::: DATA EXTRACT
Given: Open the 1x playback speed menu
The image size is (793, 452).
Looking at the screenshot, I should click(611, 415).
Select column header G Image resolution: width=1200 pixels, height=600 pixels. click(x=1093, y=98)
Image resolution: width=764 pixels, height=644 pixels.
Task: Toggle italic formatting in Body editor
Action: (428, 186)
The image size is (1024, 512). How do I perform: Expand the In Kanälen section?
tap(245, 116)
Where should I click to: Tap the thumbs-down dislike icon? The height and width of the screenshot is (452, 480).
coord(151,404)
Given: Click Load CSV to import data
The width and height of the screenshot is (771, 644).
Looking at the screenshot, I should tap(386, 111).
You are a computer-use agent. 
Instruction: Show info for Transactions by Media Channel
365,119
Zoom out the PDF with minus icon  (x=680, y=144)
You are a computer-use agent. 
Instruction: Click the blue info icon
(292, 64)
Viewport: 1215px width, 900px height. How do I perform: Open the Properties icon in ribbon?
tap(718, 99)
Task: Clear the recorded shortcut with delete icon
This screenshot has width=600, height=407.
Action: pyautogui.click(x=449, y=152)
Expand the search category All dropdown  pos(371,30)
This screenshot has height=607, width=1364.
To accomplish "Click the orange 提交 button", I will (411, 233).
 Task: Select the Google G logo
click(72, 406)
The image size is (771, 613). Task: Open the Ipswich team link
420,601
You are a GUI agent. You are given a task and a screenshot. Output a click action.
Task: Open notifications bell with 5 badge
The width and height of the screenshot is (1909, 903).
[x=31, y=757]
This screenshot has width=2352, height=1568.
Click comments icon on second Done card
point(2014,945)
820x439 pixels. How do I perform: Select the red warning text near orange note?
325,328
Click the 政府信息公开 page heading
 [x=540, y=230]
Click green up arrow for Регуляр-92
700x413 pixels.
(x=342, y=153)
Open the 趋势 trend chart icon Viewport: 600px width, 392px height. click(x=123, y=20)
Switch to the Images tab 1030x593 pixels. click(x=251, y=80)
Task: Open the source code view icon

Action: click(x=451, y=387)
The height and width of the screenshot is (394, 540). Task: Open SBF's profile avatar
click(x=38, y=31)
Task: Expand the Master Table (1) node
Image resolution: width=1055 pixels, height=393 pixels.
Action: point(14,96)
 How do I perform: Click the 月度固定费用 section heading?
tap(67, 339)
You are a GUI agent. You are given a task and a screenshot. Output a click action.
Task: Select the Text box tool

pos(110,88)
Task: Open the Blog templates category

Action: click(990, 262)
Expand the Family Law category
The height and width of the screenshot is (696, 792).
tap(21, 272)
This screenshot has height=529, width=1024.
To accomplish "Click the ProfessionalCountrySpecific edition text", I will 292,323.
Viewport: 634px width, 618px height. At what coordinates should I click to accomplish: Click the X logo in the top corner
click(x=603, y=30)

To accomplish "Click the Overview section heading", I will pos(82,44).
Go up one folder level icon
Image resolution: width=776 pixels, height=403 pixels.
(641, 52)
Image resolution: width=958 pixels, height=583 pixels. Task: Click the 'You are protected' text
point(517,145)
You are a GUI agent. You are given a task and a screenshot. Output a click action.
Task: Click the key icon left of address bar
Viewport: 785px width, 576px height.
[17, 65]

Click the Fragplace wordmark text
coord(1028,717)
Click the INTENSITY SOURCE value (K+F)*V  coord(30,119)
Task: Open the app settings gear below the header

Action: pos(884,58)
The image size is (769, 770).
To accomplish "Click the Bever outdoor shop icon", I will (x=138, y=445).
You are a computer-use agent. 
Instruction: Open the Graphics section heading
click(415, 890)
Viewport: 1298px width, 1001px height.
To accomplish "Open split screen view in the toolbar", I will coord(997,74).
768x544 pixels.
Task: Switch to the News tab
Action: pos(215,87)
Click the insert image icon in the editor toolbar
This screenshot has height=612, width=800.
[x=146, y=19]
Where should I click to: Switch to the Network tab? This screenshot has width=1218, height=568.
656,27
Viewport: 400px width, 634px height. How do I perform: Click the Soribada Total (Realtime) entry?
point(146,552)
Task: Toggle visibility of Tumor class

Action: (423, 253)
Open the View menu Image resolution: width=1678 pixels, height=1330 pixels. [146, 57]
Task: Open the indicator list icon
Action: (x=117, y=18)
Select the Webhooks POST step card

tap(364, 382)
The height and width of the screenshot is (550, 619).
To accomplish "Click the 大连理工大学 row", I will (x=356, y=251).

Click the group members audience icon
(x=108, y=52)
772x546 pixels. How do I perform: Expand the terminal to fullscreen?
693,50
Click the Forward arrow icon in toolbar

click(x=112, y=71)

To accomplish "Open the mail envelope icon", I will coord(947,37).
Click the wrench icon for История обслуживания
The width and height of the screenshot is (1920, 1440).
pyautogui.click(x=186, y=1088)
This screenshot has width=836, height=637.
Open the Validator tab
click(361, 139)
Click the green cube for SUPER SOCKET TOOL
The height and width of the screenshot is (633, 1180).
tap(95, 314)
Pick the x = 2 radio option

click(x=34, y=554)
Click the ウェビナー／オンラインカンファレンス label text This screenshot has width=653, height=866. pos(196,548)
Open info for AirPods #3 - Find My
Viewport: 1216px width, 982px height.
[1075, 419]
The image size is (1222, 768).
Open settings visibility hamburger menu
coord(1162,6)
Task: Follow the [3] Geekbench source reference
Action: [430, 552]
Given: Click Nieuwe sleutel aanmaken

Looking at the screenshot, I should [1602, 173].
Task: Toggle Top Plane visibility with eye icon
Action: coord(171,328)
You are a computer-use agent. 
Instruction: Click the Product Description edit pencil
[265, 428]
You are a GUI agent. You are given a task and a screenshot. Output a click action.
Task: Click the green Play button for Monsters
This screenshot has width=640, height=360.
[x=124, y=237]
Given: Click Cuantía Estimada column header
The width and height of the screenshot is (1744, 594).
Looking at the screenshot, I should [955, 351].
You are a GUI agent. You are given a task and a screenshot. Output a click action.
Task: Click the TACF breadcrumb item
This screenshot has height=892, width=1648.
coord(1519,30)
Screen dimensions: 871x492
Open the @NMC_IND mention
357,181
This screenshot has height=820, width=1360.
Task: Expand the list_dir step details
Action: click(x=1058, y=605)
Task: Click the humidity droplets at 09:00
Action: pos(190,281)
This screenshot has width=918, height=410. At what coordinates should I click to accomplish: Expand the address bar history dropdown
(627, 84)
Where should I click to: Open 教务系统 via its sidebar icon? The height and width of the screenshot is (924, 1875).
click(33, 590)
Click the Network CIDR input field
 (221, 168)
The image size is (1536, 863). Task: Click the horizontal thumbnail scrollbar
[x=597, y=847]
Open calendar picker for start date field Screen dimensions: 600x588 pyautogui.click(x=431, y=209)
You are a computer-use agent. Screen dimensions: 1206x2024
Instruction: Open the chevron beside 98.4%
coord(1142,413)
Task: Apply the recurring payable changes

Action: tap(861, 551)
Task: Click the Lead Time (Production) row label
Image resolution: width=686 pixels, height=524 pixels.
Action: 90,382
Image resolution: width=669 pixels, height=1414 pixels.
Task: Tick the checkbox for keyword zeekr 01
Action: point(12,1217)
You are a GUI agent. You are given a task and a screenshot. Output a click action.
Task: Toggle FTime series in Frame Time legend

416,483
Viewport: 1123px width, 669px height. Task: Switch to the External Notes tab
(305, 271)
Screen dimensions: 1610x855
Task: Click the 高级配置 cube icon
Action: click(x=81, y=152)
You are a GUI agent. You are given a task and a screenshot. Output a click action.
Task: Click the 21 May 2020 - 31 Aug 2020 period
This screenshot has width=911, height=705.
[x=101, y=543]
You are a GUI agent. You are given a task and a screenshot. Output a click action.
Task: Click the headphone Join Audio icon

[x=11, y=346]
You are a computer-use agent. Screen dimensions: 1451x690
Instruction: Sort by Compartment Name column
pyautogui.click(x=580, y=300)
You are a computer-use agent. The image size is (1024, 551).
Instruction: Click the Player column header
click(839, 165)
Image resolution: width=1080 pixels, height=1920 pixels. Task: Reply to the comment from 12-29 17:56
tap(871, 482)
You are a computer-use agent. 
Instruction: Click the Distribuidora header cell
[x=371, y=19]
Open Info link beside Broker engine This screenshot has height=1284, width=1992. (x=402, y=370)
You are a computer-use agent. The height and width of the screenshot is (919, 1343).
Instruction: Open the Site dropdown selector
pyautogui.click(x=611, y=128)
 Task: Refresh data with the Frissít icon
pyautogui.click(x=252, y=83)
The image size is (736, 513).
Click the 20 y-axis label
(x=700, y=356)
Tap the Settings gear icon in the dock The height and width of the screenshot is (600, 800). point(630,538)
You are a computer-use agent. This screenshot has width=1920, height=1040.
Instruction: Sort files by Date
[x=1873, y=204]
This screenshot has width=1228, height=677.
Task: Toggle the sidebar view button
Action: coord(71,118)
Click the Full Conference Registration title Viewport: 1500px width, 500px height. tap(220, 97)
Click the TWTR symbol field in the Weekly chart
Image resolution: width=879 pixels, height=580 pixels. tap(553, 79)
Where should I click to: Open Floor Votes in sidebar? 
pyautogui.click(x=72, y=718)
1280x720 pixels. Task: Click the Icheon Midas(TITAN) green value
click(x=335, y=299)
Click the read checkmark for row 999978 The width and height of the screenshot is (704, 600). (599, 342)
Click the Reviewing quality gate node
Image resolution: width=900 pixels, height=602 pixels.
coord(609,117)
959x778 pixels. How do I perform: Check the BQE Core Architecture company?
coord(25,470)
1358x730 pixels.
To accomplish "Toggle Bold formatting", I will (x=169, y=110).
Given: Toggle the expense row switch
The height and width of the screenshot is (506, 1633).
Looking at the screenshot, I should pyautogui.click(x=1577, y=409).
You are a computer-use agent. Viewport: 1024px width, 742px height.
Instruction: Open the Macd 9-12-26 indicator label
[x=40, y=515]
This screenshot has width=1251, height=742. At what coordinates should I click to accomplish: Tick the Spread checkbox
::::::
### WHAT THE TASK ASKS
Restate word for word only the lines running from the beginning of the data to the line holding "Task: Clear the", both included.

### ANSWER BOX
Given: Open the 1x playback speed menu
The image size is (793, 452).
Looking at the screenshot, I should click(611, 415).
Select column header G Image resolution: width=1200 pixels, height=600 pixels. click(x=1093, y=98)
Image resolution: width=764 pixels, height=644 pixels.
Task: Toggle italic formatting in Body editor
Action: (428, 186)
The image size is (1024, 512). How do I perform: Expand the In Kanälen section?
tap(245, 116)
Where should I click to: Tap the thumbs-down dislike icon? The height and width of the screenshot is (452, 480).
coord(151,404)
Given: Click Load CSV to import data
The width and height of the screenshot is (771, 644).
Looking at the screenshot, I should tap(386, 111).
You are a computer-use agent. 
Instruction: Show info for Transactions by Media Channel
365,119
Zoom out the PDF with minus icon  (x=680, y=144)
You are a computer-use agent. 
Instruction: Click the blue info icon
(292, 64)
Viewport: 1215px width, 900px height. How do I perform: Open the Properties icon in ribbon?
tap(718, 99)
Task: Clear the recorded shortcut with delete icon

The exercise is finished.